Wednesday, August 17, 2016

Trouble Right Here In Trump City - Breitbart Exec Takes The Reins Of Trump Campaign In 2nd Shakeup

Stephen Bannon
Shakeups in political campaigns never mean things are going great.

So take the news that Stephen Bannon, executive chairman of Breitbart News LLC, becoming the new Trump campaign chief executive as a red flag.

We've heard rumblings that Trump's crew couldn't reign the Trumpster in, and we've also read numerous reports of the Donald resisting his approach to the campaign trail singing the classic, "I gotta be me."

Cue the new team.

From the New York Times:

Stephen Bannon, the executive chairman of Breitbart News LLC, will become the Republican campaign’s chief executive, and Kellyanne Conway, a senior adviser and pollster for Mr. Trump and his running mate, Gov. Mike Pence of Indiana, will become the campaign manager.

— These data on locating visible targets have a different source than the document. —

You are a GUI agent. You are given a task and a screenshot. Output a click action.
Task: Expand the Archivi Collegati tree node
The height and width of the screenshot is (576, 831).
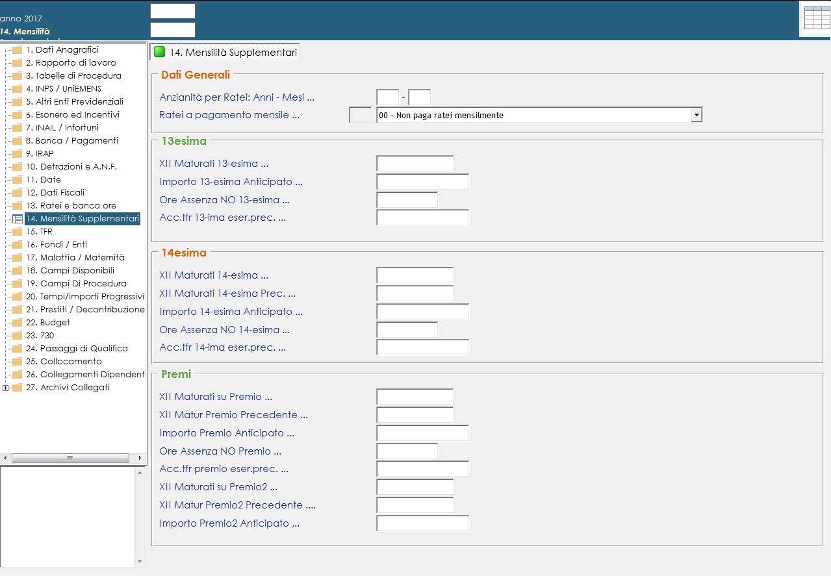click(6, 388)
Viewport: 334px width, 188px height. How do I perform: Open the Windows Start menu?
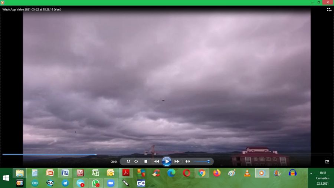coord(6,178)
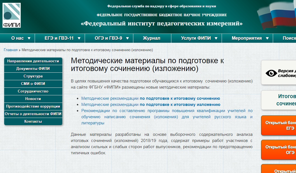This screenshot has height=173, width=296.
Task: Open Структура sidebar item
Action: pyautogui.click(x=33, y=76)
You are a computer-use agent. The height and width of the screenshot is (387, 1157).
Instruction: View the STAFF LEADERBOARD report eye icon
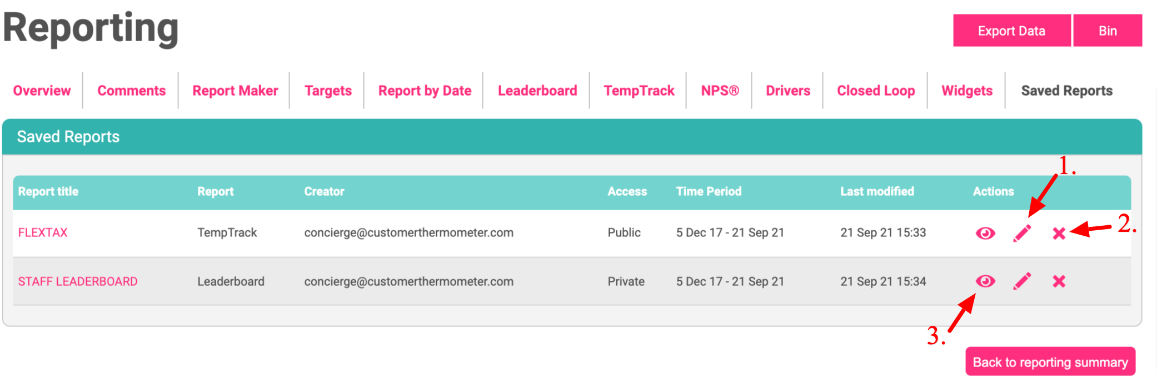985,281
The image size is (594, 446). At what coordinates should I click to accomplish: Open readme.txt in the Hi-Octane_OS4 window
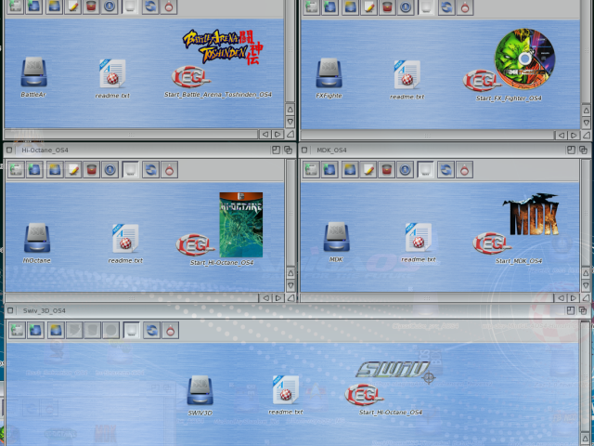tap(125, 238)
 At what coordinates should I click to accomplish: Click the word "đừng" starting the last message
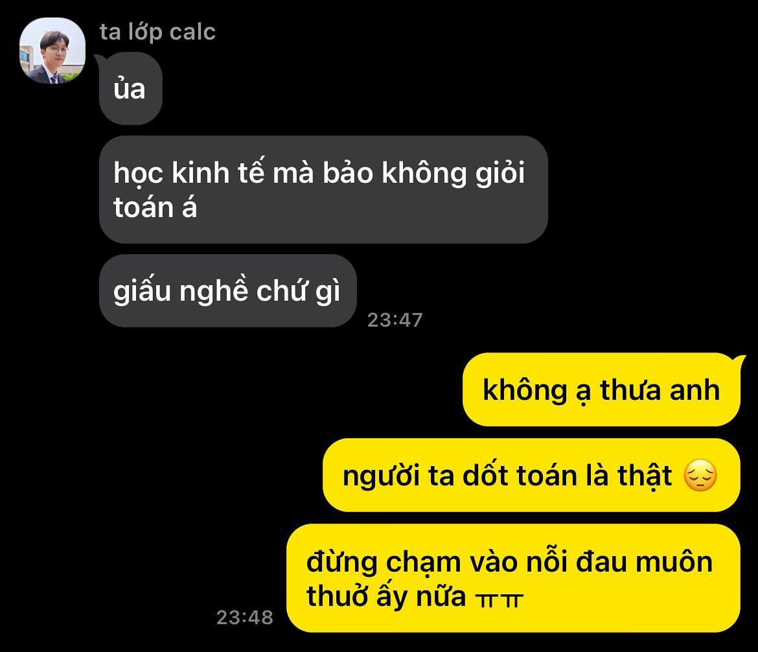click(x=342, y=563)
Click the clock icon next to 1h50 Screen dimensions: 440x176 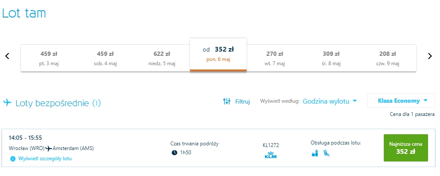[x=174, y=153]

Paul Manafort, the campaign chairman, will retain his title. But the staffing change, hammered out on Sunday and set to be formally announced Wednesday morning, was seen by some as a demotion for Mr. Manafort.

Conway told reporters Wednesday morning that the moves weren't so much a "shakeup" as they are an "expansion" for this phase of the general election.

In related news, more stories continue to dog Paul Manafort about his financial connections and payments of unreported millions to Washington lobbying firms.

Donald Trump’s campaign chairman helped a pro-Russian governing party in Ukraine secretly route at least $2.2 million in payments to two prominent Washington lobbying firms in 2012, and did so in a way that effectively obscured the foreign political party’s efforts to influence U.S. policy.

The revelation, provided to The Associated Press by people directly knowledgeable about the effort, comes at a time when Trump has faced criticism for his friendly overtures to Russian President Vladimir Putin. It also casts new light on the business practices of campaign chairman Paul Manafort.

Under federal law, U.S. lobbyists must declare publicly if they represent foreign leaders or their political parties and provide detailed reports about their actions to the Justice Department. A violation is a felony and can result in up to five years in prison and a fine of up to $250,000.